Statistics are emotionally unrevealing. They mean little unless they become names, and not even then unless we give them shape and form. I could tell you that more than 10 million humans on both sides died in World War I, and 17 million in World War II, and 1.3 million in Korea and 2 million in Vietnam, but without a personal connection, they disappear like birds startled into flight and gone in the distance.
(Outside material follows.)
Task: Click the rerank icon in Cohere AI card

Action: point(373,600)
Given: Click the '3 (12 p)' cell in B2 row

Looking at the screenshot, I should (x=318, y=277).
I wanted to know something about at least one of those on the list of dead released by the Defense Department. I was able to reach Jeremiah’s uncle, John Daly, who told me about the kid who used to ride his bicycle through the quiet streets of Warden, who went fishing with his dad and worked side by side with him on their small vegetable farm, who cried when his dad died, whose first car was a raspberry-painted pickup, whom the kids used to taunt with the song lyric “Jeremiah was a bullfrog” and who graduated from Warden High, into whose gymnasium his flag-draped coffin was brought by a military honor guard just a week ago.

“Everyone knew him,” Daly said, “and everyone liked him.” You can tell that by the picture in the local newspaper, the Tri-City Herald. The gym was crowded with people from Warden and from the surrounding communities of Richland, Pasco and Kennewick, and a lot of them were crying. His uncle, describing the kind of person he was, talked about how Schmunk and the men in his platoon gave out candy to kids in Baghdad, showing them how they could throw it into the air and catch it in their mouths. That’s the kind of kid-like amusements 20-year-olds offer, they’re that close to childhood themselves.

Schmunk joined the National Guard for the experience and the college benefits, feeling the urge, as I once felt it, to venture into a system that seemed so new and foreign, never realizing how close it would take him to the edge. The young rarely think about dying, and the old never think about the possibility of having to bury their kids, but that’s the way it was for Shirley Schmunk and the relatives, friends and neighbors around Warden, remembering the boy on the bike who laughed a lot.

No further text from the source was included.